日本と中国では、いずれも「自由な意思による婚姻」「重婚の禁止」「近親婚の禁止」など、基本的な原則は共通しています。
ただし、婚姻可能な年齢や、婚姻が認められない親族関係の範囲など、細部の規定には違いがあります。
そのため、届出を受理する役所の戸籍担当の方は、単に「独身」であるという事実だけでは、相手国の法律上も婚姻可能かどうかを判断できません。
こうした法的な適格性を客観的に示すために必要となるのが「婚姻要件具備証明書」です。
この証明書は、自国の法律に照らして当事者が「結婚する資格を有している」ことを公式に証明するもので、国際婚姻の手続きにおいて最も重要な書類の一つです。
| 「いろいろなサイトを調べてみたけれど、結局どれが正しいのかわからない……」
「日本と中国、どちらの手続きを先に進めればいいのだろう?」 |
そのような疑問をお持ちの方も少なくありません。
実際、日中間の婚姻手続きは非常に複雑で、必要書類の準備に時間を要することもあります。
特に「婚姻要件具備証明書」が発行されないことで、どのように対応すべきか、手続きが滞ってしまうこともあります。
日本と中国、どちらの国で先に婚姻手続きを行うべきか
国際結婚の準備では、まず「日本で先に婚姻を成立させるか」「中国で先に婚姻を成立させるか」を決めることから始まります。
どちらの国から進めても婚姻を成立させることは可能ですが、この選択によって手続の流れや求められる書類が大きく異なります。

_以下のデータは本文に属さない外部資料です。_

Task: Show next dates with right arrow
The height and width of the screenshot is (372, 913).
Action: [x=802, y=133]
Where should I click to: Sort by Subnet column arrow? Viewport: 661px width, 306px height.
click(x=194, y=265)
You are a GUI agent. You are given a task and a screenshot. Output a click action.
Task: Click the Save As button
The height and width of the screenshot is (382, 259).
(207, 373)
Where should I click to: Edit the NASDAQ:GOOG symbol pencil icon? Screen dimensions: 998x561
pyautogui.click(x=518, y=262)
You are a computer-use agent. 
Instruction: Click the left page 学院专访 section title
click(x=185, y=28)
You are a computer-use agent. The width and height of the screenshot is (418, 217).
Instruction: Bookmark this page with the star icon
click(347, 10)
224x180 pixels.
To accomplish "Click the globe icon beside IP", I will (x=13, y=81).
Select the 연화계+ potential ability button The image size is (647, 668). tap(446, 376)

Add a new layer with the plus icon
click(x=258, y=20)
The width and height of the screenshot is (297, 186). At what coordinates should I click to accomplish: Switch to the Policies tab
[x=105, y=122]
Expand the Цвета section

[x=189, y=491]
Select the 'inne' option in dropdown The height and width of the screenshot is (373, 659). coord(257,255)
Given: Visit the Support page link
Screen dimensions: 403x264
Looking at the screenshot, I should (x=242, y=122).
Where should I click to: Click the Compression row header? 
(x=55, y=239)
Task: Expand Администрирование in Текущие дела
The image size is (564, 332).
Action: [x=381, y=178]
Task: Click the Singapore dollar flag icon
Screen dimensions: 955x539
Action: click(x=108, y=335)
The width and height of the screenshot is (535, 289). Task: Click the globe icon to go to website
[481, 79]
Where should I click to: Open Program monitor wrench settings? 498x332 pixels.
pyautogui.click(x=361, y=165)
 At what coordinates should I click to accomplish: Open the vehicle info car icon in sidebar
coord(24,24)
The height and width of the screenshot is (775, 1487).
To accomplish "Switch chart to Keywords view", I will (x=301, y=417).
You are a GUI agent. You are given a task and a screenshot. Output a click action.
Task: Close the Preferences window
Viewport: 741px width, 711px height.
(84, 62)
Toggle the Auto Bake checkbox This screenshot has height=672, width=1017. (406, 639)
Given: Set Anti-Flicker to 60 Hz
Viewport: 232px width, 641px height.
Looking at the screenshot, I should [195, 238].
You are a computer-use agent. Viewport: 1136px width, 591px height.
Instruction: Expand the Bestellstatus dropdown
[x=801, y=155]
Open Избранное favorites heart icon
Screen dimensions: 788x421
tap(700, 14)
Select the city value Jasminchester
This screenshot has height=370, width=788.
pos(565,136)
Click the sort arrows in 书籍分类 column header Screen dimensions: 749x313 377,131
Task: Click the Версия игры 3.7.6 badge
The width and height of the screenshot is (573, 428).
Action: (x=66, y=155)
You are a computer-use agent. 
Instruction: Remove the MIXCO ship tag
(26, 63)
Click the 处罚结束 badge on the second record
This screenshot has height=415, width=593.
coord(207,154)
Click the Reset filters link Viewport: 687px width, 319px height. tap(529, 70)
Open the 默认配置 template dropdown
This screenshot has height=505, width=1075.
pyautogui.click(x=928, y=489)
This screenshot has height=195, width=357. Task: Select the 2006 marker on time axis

また、状況によっては思った以上に時間や手間を要することもあるため、最初の判断が重要です。
判断の目安となる主なポイント
お相手の居住地
中国人の方が日本に住んでいるのか、それとも現在中国に居住しているのかによって、必要書類の入手方法が変わります。
必要書類の入手のしやすさ
本人に関する中国側の証明書類がスムーズに取得できるかどうかも重要な判断材料です。
配偶者ビザ申請のタイミング
国際結婚後、日本で生活を始める場合は、配偶者ビザの申請時期を考慮し、婚姻手続を計画的に進めやすいことが望ましいです。
実際には、まずお相手(中国人の方)がどこにお住まいかによって方向性が決まります。
すでに日本に在留している場合は日本での婚姻手続を先行させるのが一般的であり、中国に居住している場合は中国側から婚姻を成立させる方がスムーズです。
| まとめ:国際結婚をどちらの国から始めるか
日本人と中国人の国際結婚は、どちらの国から手続きを始めても成立させることができます。 特に「自分たちのケースではどちらから始めるのが良いのか」「中国側で証明書が取れない場合はどうすればよいのか」といった点に、不安を感じる方も少なくありません。 当事務所では、国際結婚の成立に関する書類準備についてのご相談を有償でサポートを行っております。 👉 不安あり方やご相談をきぼうされる方はこちらからどうぞ(ご相談の予約) |
日本から先に婚姻手続きを行う場合の流れ
日本から先に中国人との国際結婚の手続を進める場合の流れと必要な書類を説明いたします。
まずお相手の方が中国の法律の要件をみたして結婚が可能であるという証明書が必要です。
婚姻の要件を備えているという意味で「婚姻要件具備証明書」と呼ばれています。
日本での婚姻手続きに必要な書類一覧
国際結婚では、日本の役所に婚姻届を提出するために、お相手の方の母国の「婚姻要件具備証明書」の取得します。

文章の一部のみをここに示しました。